* [Задания]
• A. Выпишите из текста о Вячеславе Иванове отрывок, который начинается словами «Поэт изначально не» и продолжается до слов «отуманенной зеркальностью луна.» включительно.
• B. В какой поэме, согласно тексту о Вячеславе Иванове, изображен отец поэта?

* [Цитируемый отрывок]
Вячеслав Иванов. Очарованность Луной
Вячеслав Иванов. Очарованность Луной
Это автор одних из лучших в русской поэзии стихотворений о луне и море, вернее, о необъятной мифологии, которую скрывают данные космические величины:
Над морем полная луна
На пепле сизом небосклона;
И с преисполненного лона
Катится сонная волна…
Красота четырехстопного ямба здесь не нуждается в холодном анализе вторжения ритма в метр, учете пиррихиев и спондеев в обшей схеме ямба, равно как в новомодной компьютерной характеристике. Старое деление на форму и содержание не даст позитивного результата, за одним исключением: если понимать под формой качественное содержание, то можно попытаться поискать ключ к поэтике Вячеслава Иванова:
Стихий текучих колыбель,
То — мир безжизненно-астральный?
Или потоп первоначальный —
Земли младенческой купель?
Поэт, одержимый луной, может не стесняться вопросительных знаков, ибо луна — мать вопросов, как солнце — отец ответов. Это, правда, не означает первичности вопроса и вторичности ответа, вообще не имеет отношения к обычному пониманию этой неразлучной пары. Ассонанс, мажор, свет, удовлетворение — вот солнце ответа; диссонанс, минор, ночь, томление — такова луна вопроса. Согласно орфизму, меж солнцем и луной движется таинственная звезда, виноватая в затмении солнца и луны — невидимое тело Диониса, заслоняющее ответность ответа и вопросительность вопроса. Меж этими светилами блуждала душа Вячеслава Иванова до воплощения на земле:
Мать разрешения ждала, —
И вышла из туманной лодки
На брег земного бытия
Изгнанница душа моя.
Поэт изначально не мог принять плотности материи. В лучшем случае, вещество — нечто тонкое, мглистое, рожденное луной, сопряженное с волной:
Ночь пряжу прядет из волокон
Пронизанной светом волны…
…И медлит ворожить на дремлющих купавах
Над отуманенной зеркальностью луна.
В этих пряжах туманной зеркальности царит женщина — абсолютное начало мира, "повелительница богов и людей", как, согласно Геродоту, начертано на покрывале Изиды. Мужчина — начало относительное — обречен в подлунном мире, копаться в плотности материи, изыскивая позитивные отрицания божественного женского абсолюта. В поэме "Младенчество" отец поэта изображен так:
В уединенный кабинет
Он сел, от мира заградился
И груду вольнодумных книг
Меж Богом и собой воздвиг.
При этом сердце женское он тщился уклонить к безбожью, стараясь донести до матери вдохновенные максимы о величии Чарльза Дарвина. Но увы:
Апофеоза протоплазм
Внушает матери сарказм.
"Признать орангутанга братом —
Вот вздор!.." Мрачней осенних туч,
Он запирается на ключ.

* [Перечень данных]

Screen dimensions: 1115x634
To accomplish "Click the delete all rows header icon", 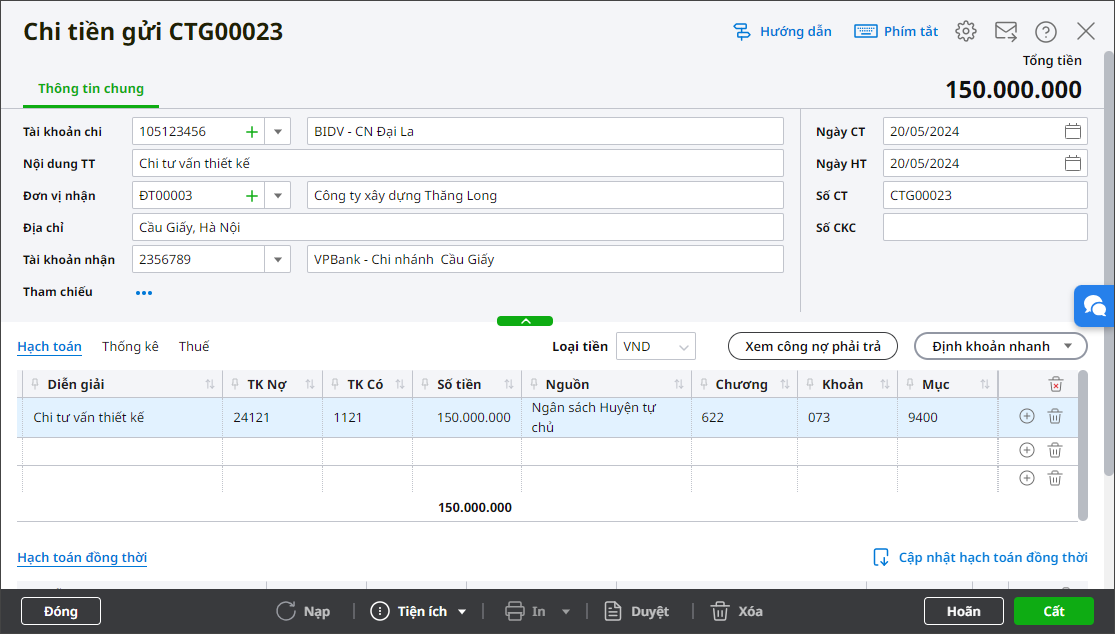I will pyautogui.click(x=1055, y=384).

* * *

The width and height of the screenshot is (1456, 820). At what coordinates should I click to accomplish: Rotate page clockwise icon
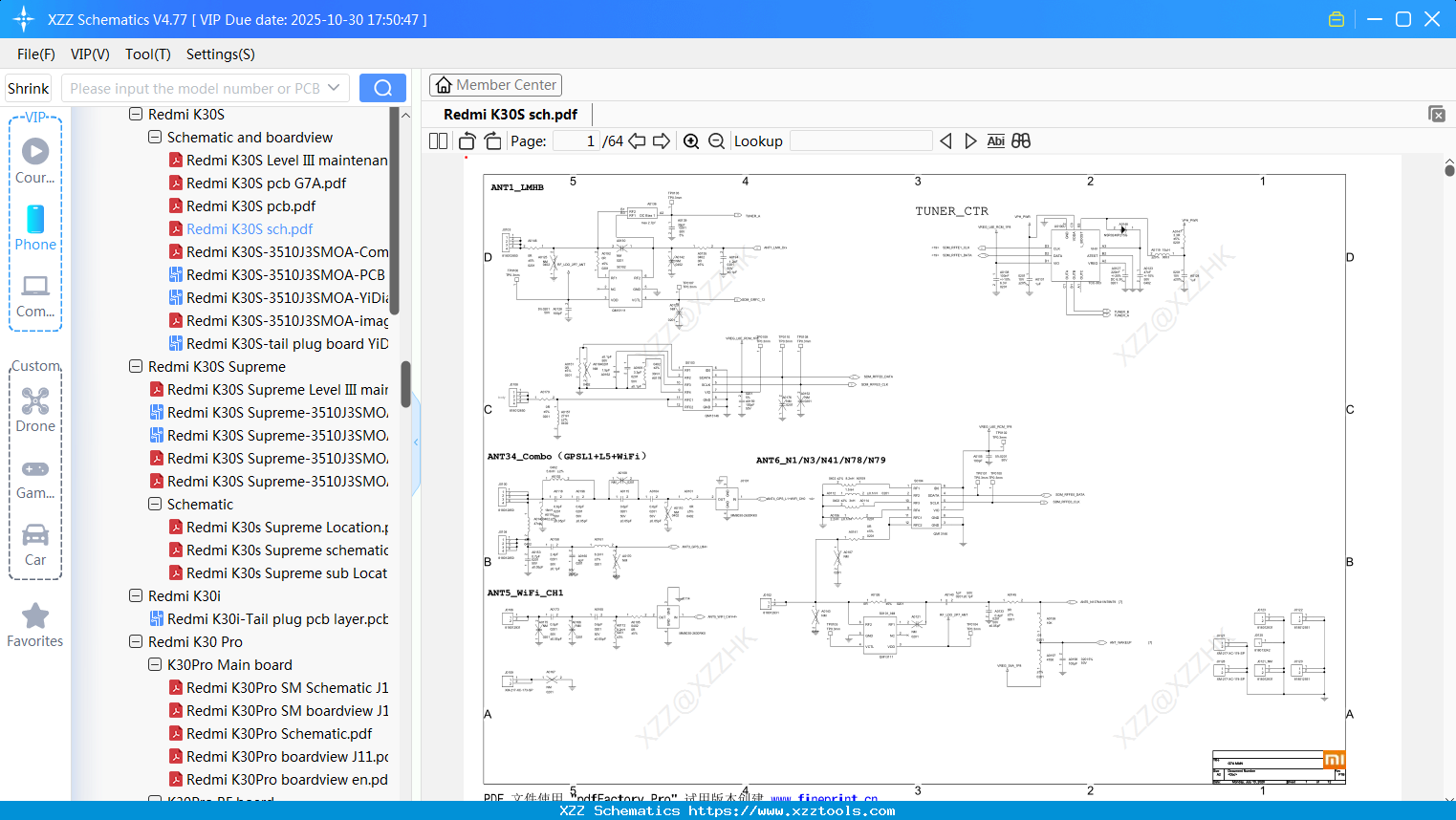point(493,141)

==

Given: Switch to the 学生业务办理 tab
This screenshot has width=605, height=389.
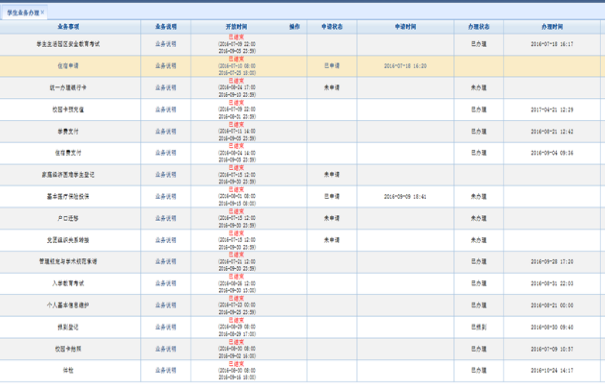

* [Ответы к заданиям]
• A.
Поэт изначально не мог принять плотности материи. В лучшем случае, вещество — нечто тонкое, мглистое, рожденное луной, сопряженное с волной:
Ночь пряжу прядет из волокон
Пронизанной светом волны…
…И медлит ворожить на дремлющих купавах
Над отуманенной зеркальностью луна.

• B. В поэме «Младенчество».